• **Action item**
Return only the lines of the listing below that run from the line with "Sửa Máy Sấy Quận Sơn Trà (804, 386)" through the line with "BRIGHT FOOD PRESETS (315, 2518)", both ends included, exactly as written.

• **Given information**
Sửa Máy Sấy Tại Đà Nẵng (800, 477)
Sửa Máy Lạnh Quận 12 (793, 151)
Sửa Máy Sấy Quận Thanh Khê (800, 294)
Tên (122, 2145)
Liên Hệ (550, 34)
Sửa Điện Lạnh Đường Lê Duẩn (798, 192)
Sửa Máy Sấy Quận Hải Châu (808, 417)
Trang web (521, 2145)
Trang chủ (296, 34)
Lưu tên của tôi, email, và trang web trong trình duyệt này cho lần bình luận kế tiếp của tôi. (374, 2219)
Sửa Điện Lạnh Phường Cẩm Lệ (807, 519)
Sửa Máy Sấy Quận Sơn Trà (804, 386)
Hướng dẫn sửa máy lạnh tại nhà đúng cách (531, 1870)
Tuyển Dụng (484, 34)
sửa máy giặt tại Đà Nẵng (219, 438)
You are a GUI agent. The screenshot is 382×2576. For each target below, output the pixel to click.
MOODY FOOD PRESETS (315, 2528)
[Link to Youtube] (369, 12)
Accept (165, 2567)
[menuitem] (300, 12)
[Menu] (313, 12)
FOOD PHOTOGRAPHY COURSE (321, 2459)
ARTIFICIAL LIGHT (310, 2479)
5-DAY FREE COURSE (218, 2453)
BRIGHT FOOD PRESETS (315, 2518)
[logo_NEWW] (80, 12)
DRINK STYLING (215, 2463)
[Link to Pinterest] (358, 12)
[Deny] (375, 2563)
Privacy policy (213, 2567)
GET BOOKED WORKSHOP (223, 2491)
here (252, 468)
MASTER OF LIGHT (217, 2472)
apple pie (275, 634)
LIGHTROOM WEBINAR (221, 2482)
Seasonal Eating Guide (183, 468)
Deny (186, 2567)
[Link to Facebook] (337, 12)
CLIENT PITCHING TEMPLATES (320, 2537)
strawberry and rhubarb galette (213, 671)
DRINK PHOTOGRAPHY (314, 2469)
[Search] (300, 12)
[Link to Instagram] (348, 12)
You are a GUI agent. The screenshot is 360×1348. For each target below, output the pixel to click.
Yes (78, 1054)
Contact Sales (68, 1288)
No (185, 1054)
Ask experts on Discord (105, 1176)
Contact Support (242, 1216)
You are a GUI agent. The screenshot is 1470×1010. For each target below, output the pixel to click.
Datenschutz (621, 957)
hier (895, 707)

• **Reply to the task**
Sửa Máy Sấy Quận Sơn Trà (804, 386)
Hướng dẫn sửa máy lạnh tại nhà đúng cách (531, 1870)
Tuyển Dụng (484, 34)
sửa máy giặt tại Đà Nẵng (219, 438)
You are a GUI agent. The screenshot is 382×2576. For each target below, output the pixel to click.
MOODY FOOD PRESETS (315, 2528)
[Link to Youtube] (369, 12)
Accept (165, 2567)
[menuitem] (300, 12)
[Menu] (313, 12)
FOOD PHOTOGRAPHY COURSE (321, 2459)
ARTIFICIAL LIGHT (310, 2479)
5-DAY FREE COURSE (218, 2453)
BRIGHT FOOD PRESETS (315, 2518)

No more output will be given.